Boy murdered stepmum Fiona Scourfield with samurai sword
A boy who killed his stepmother with an axe and samurai sword was "obsessed" with watching extreme violence.
Rueben Brathwaite, 17, admitted murdering Fiona Scourfield, 54, at Broadmoor Farm in Laugharne, Carmarthenshire, on 6 March.
Brathwaite was sentenced to life in prison at Swansea Crown Court, with a minimum of 15 years.
Judge Mr Justice Simon Picken said it was a "savage attack against a defenceless woman".
Brathwaite killed dog rescuer Ms Scourfield before trying to upload pictures of her body to the internet.
The court heard the teenager developed an interest in watching online videos of beheading, suicide and mass murder in the run up to the murder.
Prosecutor Paul Hipkin said: "The images demonstrated murder, death and mutilation."
The court heard Brathwaite arrived home from a "normal school day" and later in the afternoon, he lured Ms Scourfield outside and repeatedly struck her over the head with an axe.
He then cut her throat with a samurai sword taken from underneath his father's bed.
Following the attack the teenager called the police, confessing to the murder.
Mr Hipkin said when officers asked why he had murdered Ms Scourfield, he said he was "fed up of life" and saw killing his stepmother as a "way out".
Brathwaite considered attacking his father but thought he would be "too powerful" and would fight back.
In the 999 call to police, he said: "I've just killed someone. The person is Fiona Scourfield.

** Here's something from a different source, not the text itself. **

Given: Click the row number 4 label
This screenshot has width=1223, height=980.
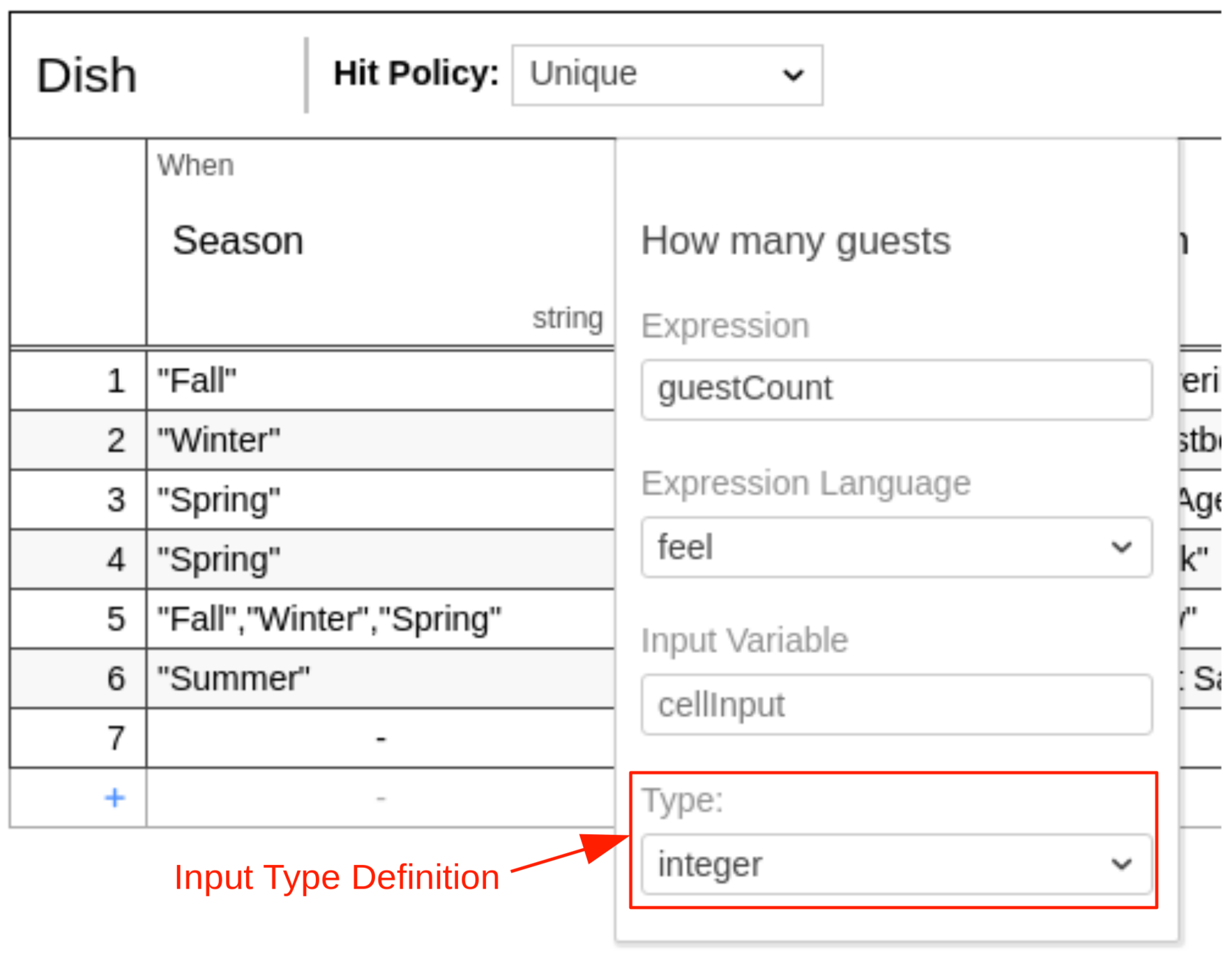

"I know she's dead. Her pulse has stopped. There's no signs of life. I hit her so many times in the head, about eight to nine times with the axe."
He later told police his stepmother took good care of him and he was "sure she loves me and my father".
Paul Hobson, defending, said the violent content Brathwaite regularly watched in the months leading to the killing meant "after time, a natural revulsion to pain and crime became deadened to him".
After the attack, Brathwaite took two photos of the victim's body which he tried to upload to a website, but failed.
Mr Hobson said his client had "committed a dreadful crime" and Ms Scourfield's death was "brutal and served no purpose".
Brathwaite told the court: "I believe without the right level of help I believe I will remain a danger to myself."
In a letter to the court, Brathwaite said his stepmother was a "great believer in me" and wanted him to go to university, adding she had "so much love for me".
Ms Scourfield was described as "loving and caring" by family and volunteered with the German Shepherd Rescue UK charity.
Mr Justice Picken said Brathwaite complained of loneliness, unhappiness and depression but had not been suffering from any mental health condition.
He added: "No doubt inspired by the graphic images seen on the internet in the months before the attack, you attempted to upload images of the attack to the internet.
"Your obsession went to watching material including mass murders and massacres."
A victim impact statement read on behalf of Ms Scourfield's mother Charlotte said: "Fiona made Rueben warmly welcome and made sure he was properly dressed and equipped for school.
"I believe there was a loving bond between them. My life is destroyed."
After the hearing, Det Supt Gary Phillips from Dyfed-Powys Police said Ms Scourfield "lost her life in a savage and unprovoked attack".